Objective:
Please set down, word for word, the lines of the items below from the line with "Task: Click the File pos column header" up to and including the line with "Action: pyautogui.click(x=148, y=197)". Leave the pictures out of your answer.

Materials provided:
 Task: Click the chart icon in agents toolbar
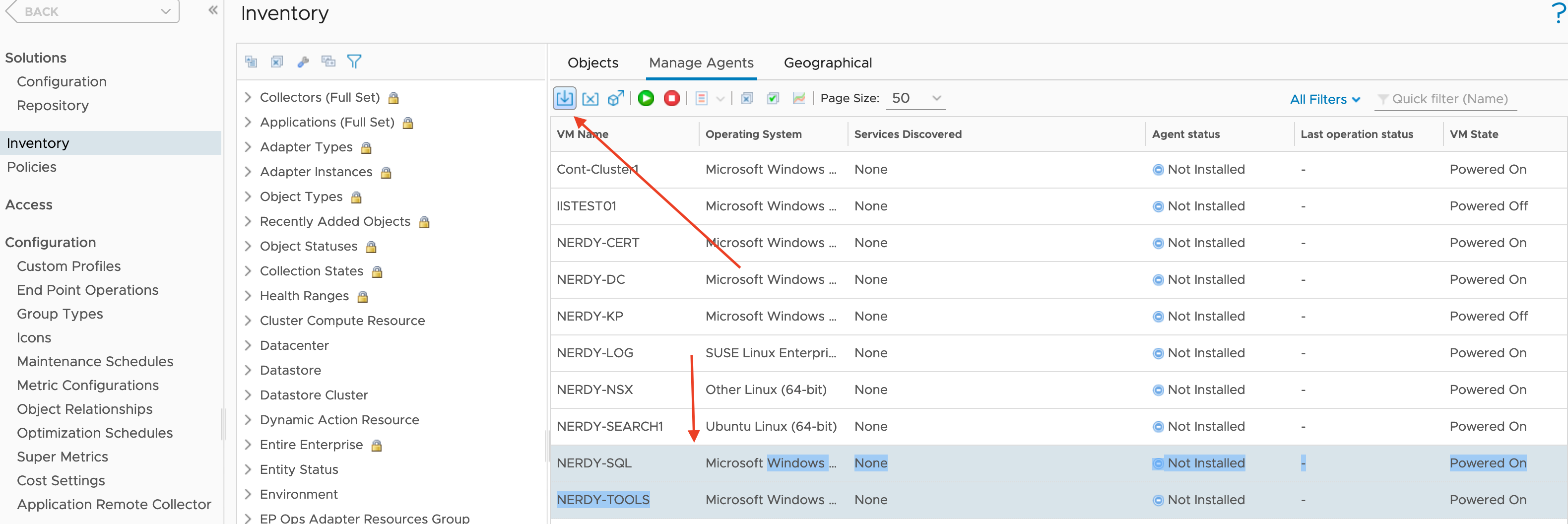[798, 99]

...

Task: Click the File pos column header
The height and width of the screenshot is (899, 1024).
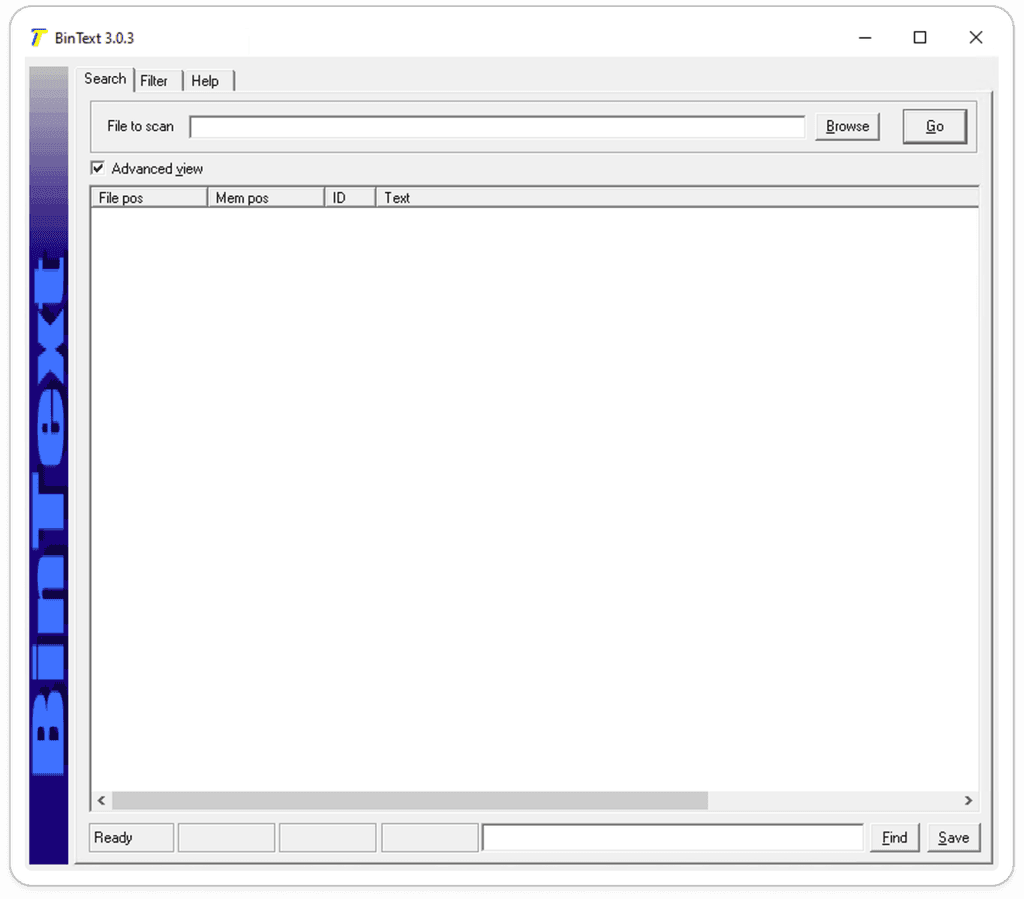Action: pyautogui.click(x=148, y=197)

---

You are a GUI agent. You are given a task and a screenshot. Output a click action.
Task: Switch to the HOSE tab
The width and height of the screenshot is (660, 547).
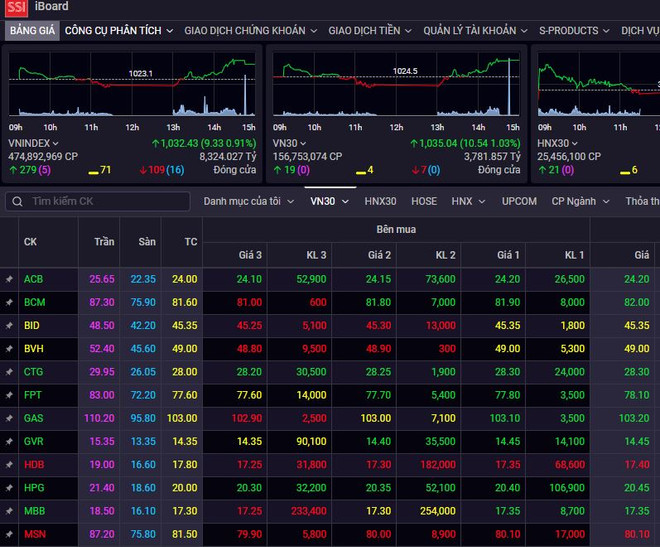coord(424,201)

Written solution:
Task: Click the File pos column header
The height and width of the screenshot is (899, 1024).
Action: pyautogui.click(x=148, y=197)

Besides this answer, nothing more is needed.